足利義輝は、室町幕府十三代の将軍です。1536年に、父である十二代義晴の子として生まれました。生まれた後には近衛尚通の猶子(ゆうし・親戚関係にある人や他人と親子の関係になる制度)になりました。
子どもの頃から京の地にあって、義輝も政治的ないさかいに巻き込まれることがありました。
将軍・義晴(義輝の父)はすぐ下の地位である管領であった細川晴元がいがみあっていましたが、その後和解を果たします。晴元の家来であり、畿内でも大きな勢力を持ってきていた三好長慶が、晴元を裏切ったのです。そして細川氏綱の見方となりました。晴元が長慶に敗れ、義晴や義輝は近江へと逃れます。しかし、その一年後に父は亡くなってしまいました。

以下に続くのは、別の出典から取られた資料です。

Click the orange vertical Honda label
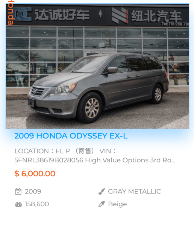Viewport: 194px width, 225px height. click(11, 12)
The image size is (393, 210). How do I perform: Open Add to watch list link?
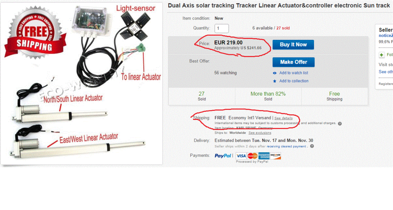[294, 73]
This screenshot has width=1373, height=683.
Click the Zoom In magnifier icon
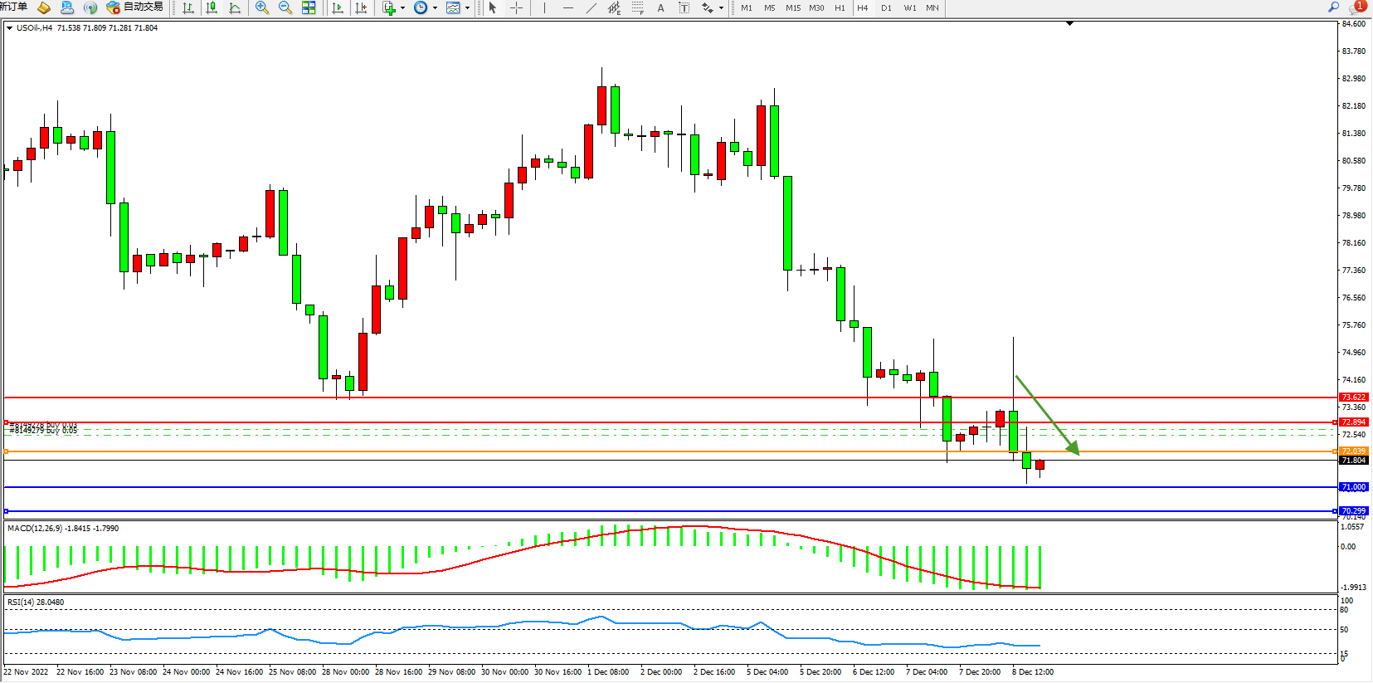[x=262, y=7]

父・義晴亡き後を継ぎ十三代目の将軍となりますが、名ばかりで力もないという状態でした。それでも塚原卜伝に教えられたもことあって剣の腕は確かで、その腕は群を抜いていました。
室町幕府の足利将軍家は、『応仁の乱』や『明応の政変』等によって力が弱くなっていました。義輝は幕府の権力をもう一度取り戻そうとします。そんな中で、様々な地域の大名たちと親しく交流しようと試みていたのです。大名同士が争っていても、それを和睦させるように働きかけたりもしました。こうして将軍としての威厳も保ったのです。

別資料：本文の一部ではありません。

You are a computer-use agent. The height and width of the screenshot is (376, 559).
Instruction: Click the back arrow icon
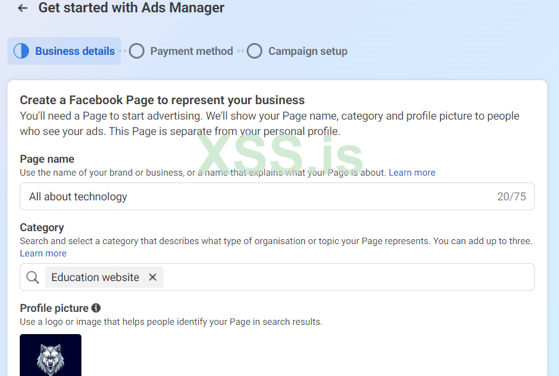(23, 8)
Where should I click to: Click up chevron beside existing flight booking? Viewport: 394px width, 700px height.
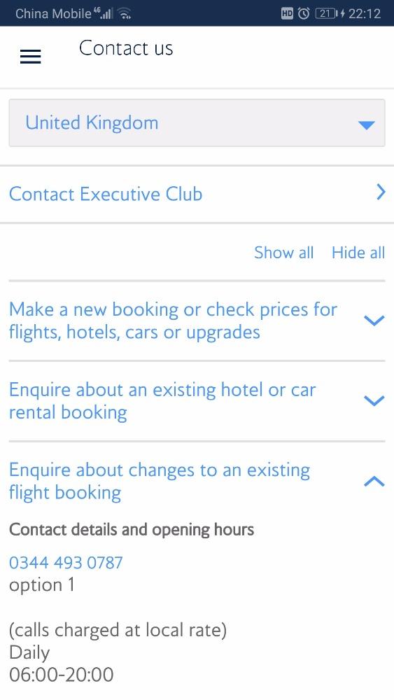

三好長慶とは長い間戦っていましたが、“細川氏綱を管領に据える”という条件の上で、和解を果たします。三好長慶が亡くなった後は、政治の力も盛り返してきました。まず行った事は、三好家で家老をしていた松永久秀を京より追い出そうということでした。しかし、久秀や三好三人衆(長慶死後に三好家のために尽くして畿内で活躍した三好長逸、三好政康、岩成友通には義輝が邪魔な者として映っていました。そして義輝は、彼らに二条城にて襲われてしまいます。
義輝は逃げる事はせずに義輝は果敢に戦いました。刀は、固い物に当たると破こぼれが生じて、血も付けば切れ味というのも悪くなってしまいます。義輝は何本も刀をあらかじめ準備しておき(刀を一本のみ手に持ち、残り十数本は畳に差しておいたといいます)敵を切ってはまた別の刀で切って行くという戦い方をしました。

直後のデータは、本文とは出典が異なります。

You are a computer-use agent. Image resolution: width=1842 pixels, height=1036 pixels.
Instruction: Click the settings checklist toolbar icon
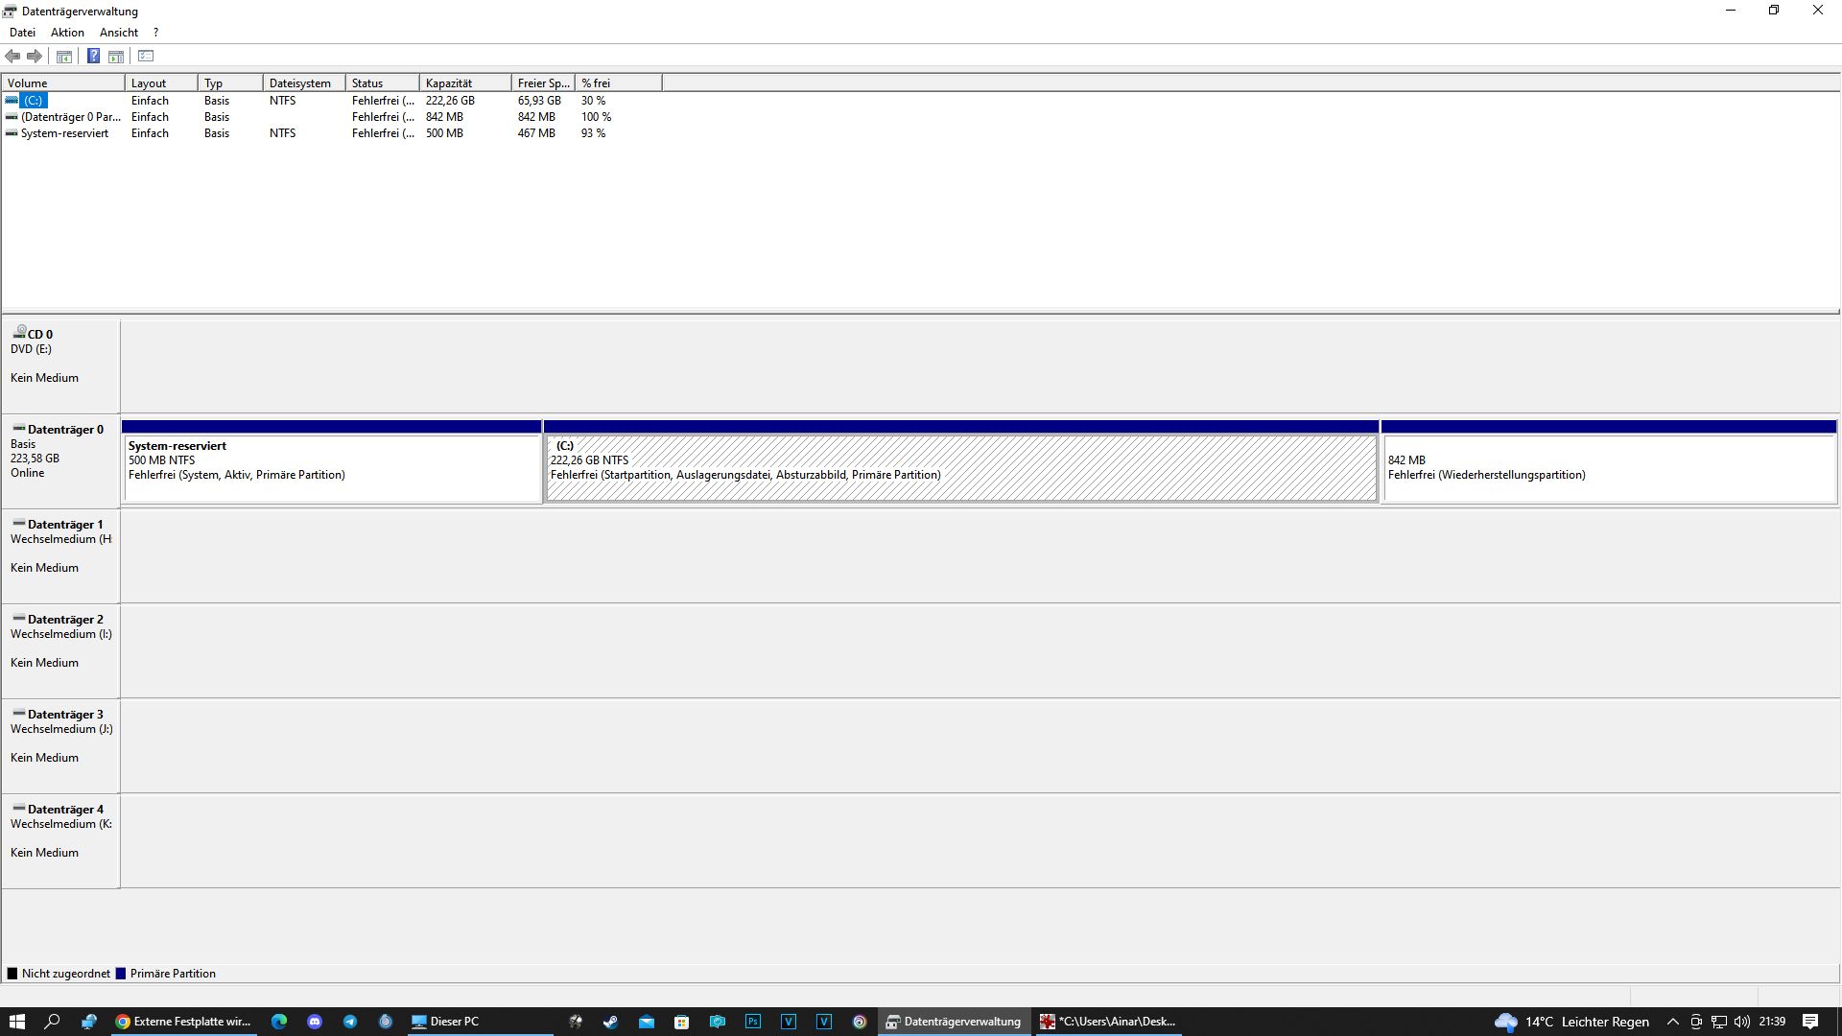pos(146,57)
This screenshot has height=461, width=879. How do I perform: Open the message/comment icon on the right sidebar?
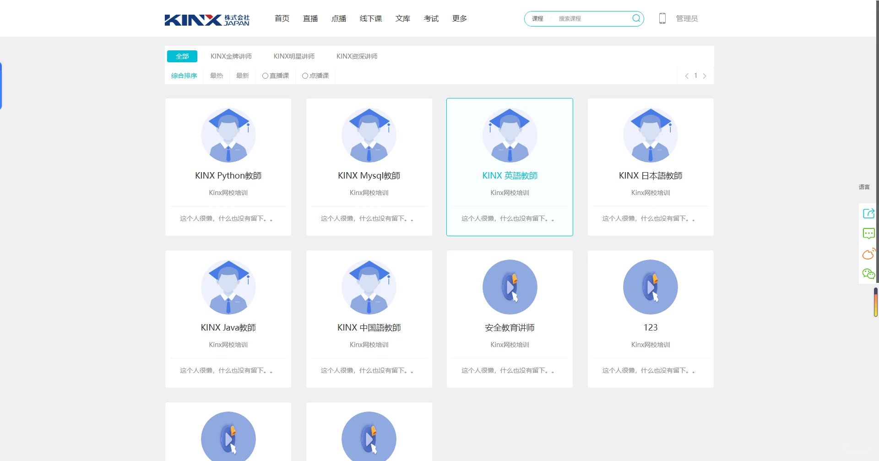click(x=868, y=233)
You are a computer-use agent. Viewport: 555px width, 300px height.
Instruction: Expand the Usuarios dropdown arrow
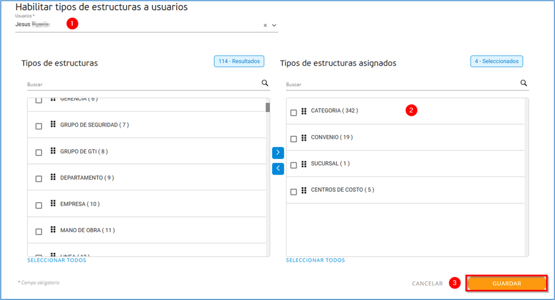point(274,26)
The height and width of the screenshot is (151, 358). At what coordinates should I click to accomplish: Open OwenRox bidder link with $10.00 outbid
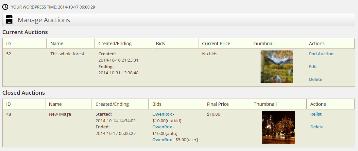pyautogui.click(x=162, y=114)
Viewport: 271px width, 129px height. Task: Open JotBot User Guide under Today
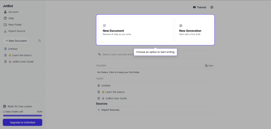(x=116, y=98)
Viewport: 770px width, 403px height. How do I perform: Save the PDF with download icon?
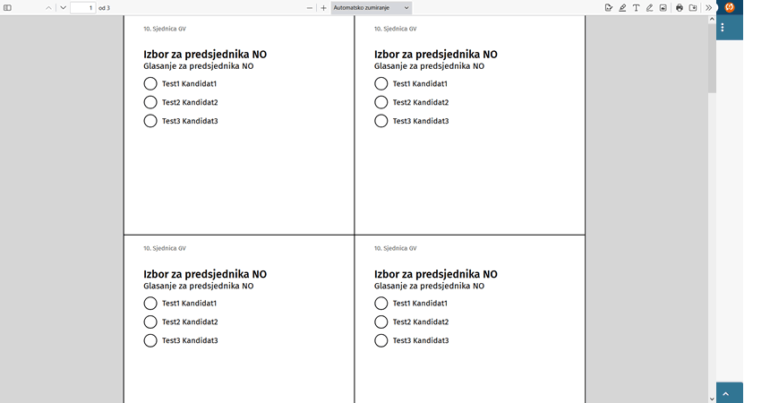point(692,7)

それでも最期は敵に畳を使って盾とされ、その隙間から一斉に刺されて亡くなったのです。この戦いで、義輝は命を落としました。三十歳でした。
五月雨はつゆかなみだか時鳥 わが名をあげよ雲の上まで
「降りしきる五月雨は露だろうか、それとも私の涙であろうか。ホトトギスよ、どうか私の名前を天高く上まで広めてくれ」
歴史の中では様々な将軍がいましたが、そんな中でも、ここまで戦った将軍は他にいません。暗殺をされて亡くなった将軍もいるとはいえ、自ら戦って討ち死にしたのは義輝のみです。